The thing is, one of my favorite things about her is just talking to her. I could literally sit there for hours just listening to her stories, the way she listens to mine, and not get bored for a second. And now there are boundaries that limit even that. That’s probably why it’s hard. And honestly, it’ll always be hard.

Or how she tends to say yes to everything. Every favor, every invitation that comes her way. Most of the time it’s not because she actually wants to, but because saying no feels like she’s letting someone down. There’s always that tiny pause before she agrees, that little hesitation that most people probably wouldn’t even notice. And the first time I ask about it, she’ll always say “it’s okay, nothing.” Always. But sometimes I just ask again, wait a bit, and that’s usually when she opens up a little bit. Not all the way, but enough for me to understand what’s actually going on in there.

And the “I don’t know.” She says that a lot, especially when a question gets hard or touches something she hasn’t fully sorted out yet. It’s almost never actually “I don’t know.” There’s usually a whole world going on in there that she can’t quite get out yet, or she knows what she wants to say but can’t bring herself to say it. I’ve learned to just sit with it, give it room, and let the real answer show up on its own instead of trying to dig it out of her.

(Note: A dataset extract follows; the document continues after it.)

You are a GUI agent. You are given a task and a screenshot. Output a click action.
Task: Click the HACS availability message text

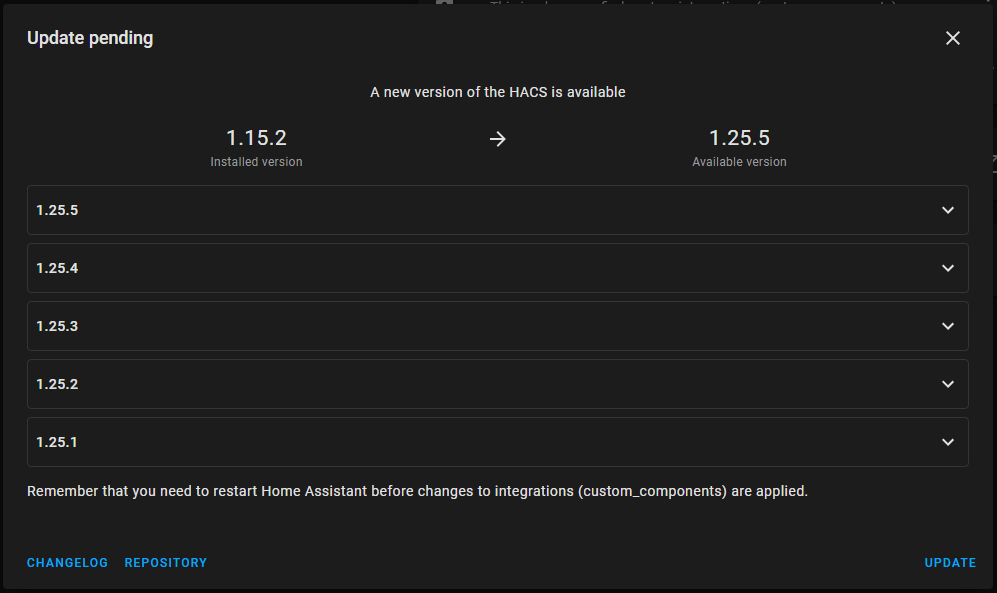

I get it wrong too, though. I still misread things, still can’t always tell when “I’m fine” is actually fine or when it’s the kind of “I’m fine” that means the exact opposite. I’m figuring it out as I go, and honestly I think that’s all you can really do with someone. Just keep paying attention and adjust when you mess up.


She told me once that she was scared loving someone might pull her away from her faith. That being in a relationship would occupy so much of her heart and attention that her commitment to God would start to waver. Like she’d have to choose between the two, and the guilt of even being in that position was already weighing on her. That sat with me for a long time. Because she’s not wrong, it is a gray area, and I know how seriously she takes it. I don’t want to be the reason her faith gets smaller. I don’t want her to look back one day and realize she lost something sacred because I took up too much space. I want to be the person who makes that easier, not harder. I don’t know if I’m always doing that. But I’m trying to be someone she doesn’t have to choose against.

There was this one time I told her to just pick what she wanted to eat. No asking if I was okay with it, no checking, no looking for permission, just… what do you actually want? She told me later how happy that made her. That messed me up a little, honestly. It probably means she spent a long time thinking her own wants needed to be justified, that just wanting something wasn’t enough unless it also made sense for everyone else around her.

Her family let me in. And that’s not a small thing. That’s years of them being careful, years of looking out for her and protecting her, and then deciding to trust me with someone they’ve spent her whole life keeping safe. I think about that more than I probably show. I carry that.


I don’t have her all figured out. I probably never will, and I’ve kind of made peace with that. But the more I learn about her, the more I see the parts she keeps tucked away, the weight she carries when she thinks no one’s watching… the more I want to be here for it. I’ve seen enough. Probably more than enough, considering how short I’ve known her. And I’d choose her anyway. Every single time.